Kamis, 06 April 2017

KALUNG MUTIARA IBU PERTIWI

Sejarah
Candi Borobudur
Saya punya teman yang sejak kecil menderita buta warna monokromasi, atau hanya bisa melihat semua dalam dua warna, yaitu hitam dan putih.

Dia selalu bercerita tentang betapa inginnya dia melihat warna lain, selain dua warna itu. Ia sering mendengar warna hijau, biru, merah dan kuning tapi tidak bisa membayangkan seperti apa warna-warna itu.

Saya sendiri tidak bisa membayangkan bagaimana bisa hidup tanpa melihat warna-warna. Tentu hidup akan terasa muram dan kusam. Hati sulit nenerima keindahan, yang ada hanya perasaan marah dan tertekan.

Jadi ketika saya melihat teman saya itu, saya berfikir bahwa dia orang hebat. Mampu mengalahkan emosinya dengan begitu kuat. Saya jelas tidak akan sanggup berada pada posisi itu.

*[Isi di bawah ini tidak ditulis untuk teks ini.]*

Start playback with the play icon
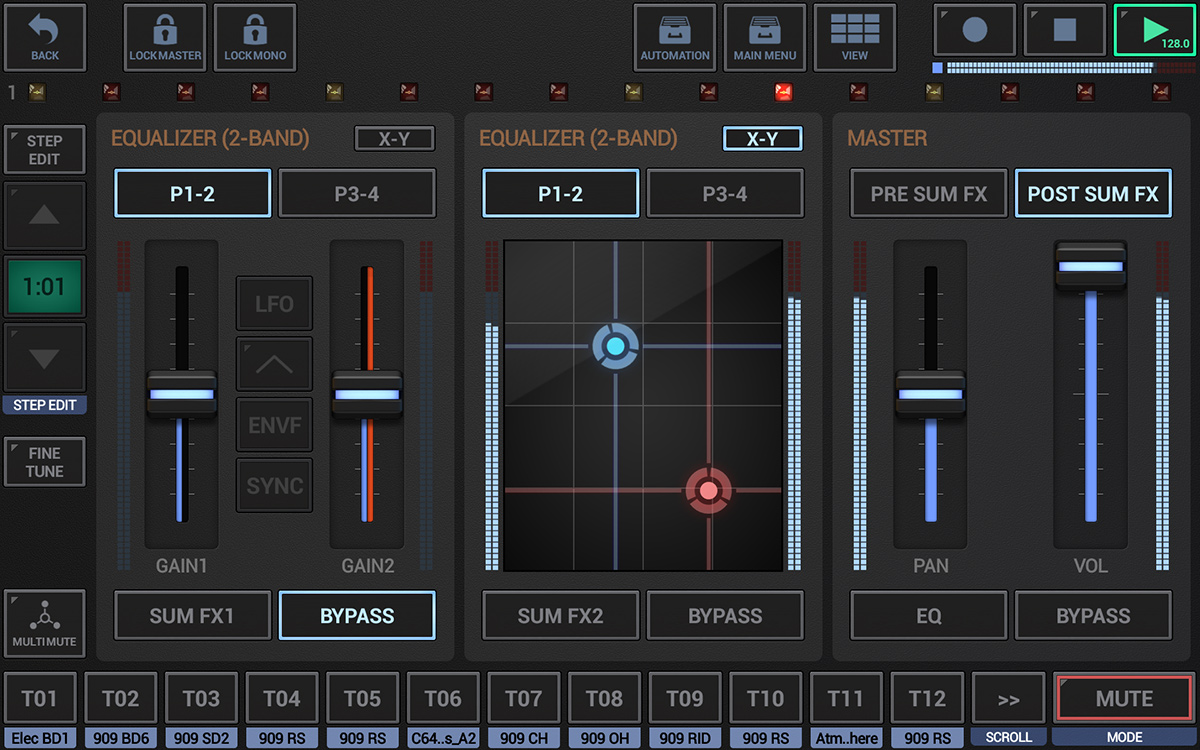 click(x=1155, y=30)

Karena itulah saya terus bersyukur bisa melihat begitu banyak warna, begitu banyak keindahan yang -bagi temanku- berani menghabiskan semua harta yang dia punya hanya untuk melihat sepertiku.

Apa yang dilihat temanku, mungkin juga sama seperti perasaan mereka yang ada di Suriah sana...
Bertahun-tahun digempur perang yang seperti tidak berkesudahan, mereka jelas kehilangan keindahan yang dulu mengisi setiap ruang. Sekarang yang ada gedung-gedung rusak, debu tebal, mayat-mayat tergeletak dijalan.

Belum lagi taman yang dulu indah, sekarang menjadi onggokan kusam, rasa curiga berlebihan terhadap pendatang dan yang pasti hidup dalam ketakutan menunggu giliran kapan saatnya mereka didatangi teroris dan kehilangan kepala mereka.

Bagi warga Suriah sekarang, hidup itu hanya hitam dan putih. Mereka berada pada persimpangan hidup atau mati..

Saya yakin jika warga Suriah jalan-jalan ke Indonesia, ia akan menangis. Menangis melihat betapa surga itu sebenarnya masih ada. Ia datang ke Jogya melihat malam nongkrong di pinggir jalan dengan nasi gudeg daun pisang di tangan, ia tidak akan bisa berhenti menangis.

Tangisan bahagianya akan semakin keras ketika ke Bali melihat betapa masih tradisional budayanya ketika mereka sedang melakukan upacara adat. Apalagi ketika ia datang ke Raja Ampat melihat surga sesungguhnya dalam bentuk laut yang jernih dan ikan-ikan menari warna warni.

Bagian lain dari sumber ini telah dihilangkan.